C'est la première fois que les deux divas partage la scène en plus de 50 ans de carrière.

Capture d'écran

 CULTURE - Moment fort de la 15ème édition du Festival des Andalousies Atlantiques, qui se tenait du 25 au 28 octobre dernier à Essaouira, Hajja Hamdaouia et Raymonde El Bidaouia, deux légendes vivantes de la scène marocaine ont partagé pour la première fois la scène, pour interpréter ensemble pendant plus d’une 1h30, les chansons les plus emblématiques de leurs répertoires. Séquence émotion, nostalgie et de partage que les souiris ne risquent pas d’oublier. Les internautes ne s’y sont pas trompés en partageant cette vidéo, qui cumule plus de 90.000 vues. 

Organisé par l’Association Essaouira-Mogador, présidé par André Azoulay, l’événement, entièrement gratuit, a réuni une centaine d’artistes pendant 4 jours pour célébrer le patrimoine judéo-arabe. Une rencontre à la croisée des chemins qui met en lumière les liens qui unissent les civilisations musulmane et juive et la richesse de culture qu’elles partagent depuis des générations.

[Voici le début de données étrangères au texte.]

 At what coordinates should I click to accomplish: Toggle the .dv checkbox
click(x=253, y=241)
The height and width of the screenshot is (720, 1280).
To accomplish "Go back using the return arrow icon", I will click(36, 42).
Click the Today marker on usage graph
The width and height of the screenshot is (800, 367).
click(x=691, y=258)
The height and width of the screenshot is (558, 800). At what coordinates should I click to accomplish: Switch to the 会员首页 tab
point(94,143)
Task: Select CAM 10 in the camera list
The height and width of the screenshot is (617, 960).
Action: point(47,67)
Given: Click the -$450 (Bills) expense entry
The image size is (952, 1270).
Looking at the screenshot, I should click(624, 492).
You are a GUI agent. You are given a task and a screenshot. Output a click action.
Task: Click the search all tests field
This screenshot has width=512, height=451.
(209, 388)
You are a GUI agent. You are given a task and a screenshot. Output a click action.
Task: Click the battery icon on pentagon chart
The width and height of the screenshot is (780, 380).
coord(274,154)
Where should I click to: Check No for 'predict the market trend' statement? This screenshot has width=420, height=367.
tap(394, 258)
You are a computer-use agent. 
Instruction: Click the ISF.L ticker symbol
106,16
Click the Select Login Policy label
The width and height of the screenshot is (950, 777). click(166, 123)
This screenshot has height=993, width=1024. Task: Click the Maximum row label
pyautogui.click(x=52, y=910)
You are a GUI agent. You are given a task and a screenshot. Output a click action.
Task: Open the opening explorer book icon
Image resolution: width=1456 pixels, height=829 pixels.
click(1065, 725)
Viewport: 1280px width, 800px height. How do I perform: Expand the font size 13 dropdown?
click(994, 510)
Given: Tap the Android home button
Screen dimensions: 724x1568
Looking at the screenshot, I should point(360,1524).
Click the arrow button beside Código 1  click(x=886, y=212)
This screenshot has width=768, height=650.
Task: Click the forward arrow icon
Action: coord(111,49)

A cette occasion, les festivaliers ont eu droit à un concert inédit réunissant sur une même scène ce samedi 27 octobre, deux grandes dames de la musique populaire marocaine. D’un côté, Raymonde Abecassis alias Raymonde El Bidaouia, égalent surnommée “La perle orientale”, de l’autre Hajja Hamdaouia, star incontestée du chaâbi âgée de 86 ans. Toutes deux ont offert un concert historique au public souiri, en compagnie du Maestro Ahmed Cherkani.

La veille, la diva marocaine du tarab, Hayat Boukhriss, l’Algérienne Rym Hakiki et la Tunisienne Syrine Benmoussa ont également construit un pont entre les pays du Maghreb en chantant à l’unisson en compagnie du chanteur et musicien Enrico Macias. 

Autre temps fort de ce rendez-vous, deux groupes emblématiques qui réunissent une trentaine de chanteurs et de musiciens juifs ont également partagé la scène pour chanter leur Maroc de leurs ancêtres. “Hapyout” ont ainsi interprété les poèmes chantés mythique, du judaïsme du Tafilalet, dans la lignée des œuvres du Grand Rabbin Yaacov Abihssera. “Andalucious”, ont quant à eux revisité les pièces les plus emblématiques du Melhoun, du Chgouri et du Matrouz judéo-andalous. 

Said Balcadi, maître marocain du madih et du samaa, Curro Pinana, l’héritier du cante minero en Espagne, ont à leur tour partagé un moment de sérénité et de méditation autour des oeuvres de deux des plus grands poètes andalous, Ibn Arabi et Ibn Gabirol. Ainsi, c’est tout le patrimoine maghrebin et andalou qui a fait escale à Dar Souiri, Place El Menzah et Beyt Addakira, pour 4 jours de musique et de paix en mémoire d’un doux passé de communion qui avait faite sienne la règle du vivre-ensemble.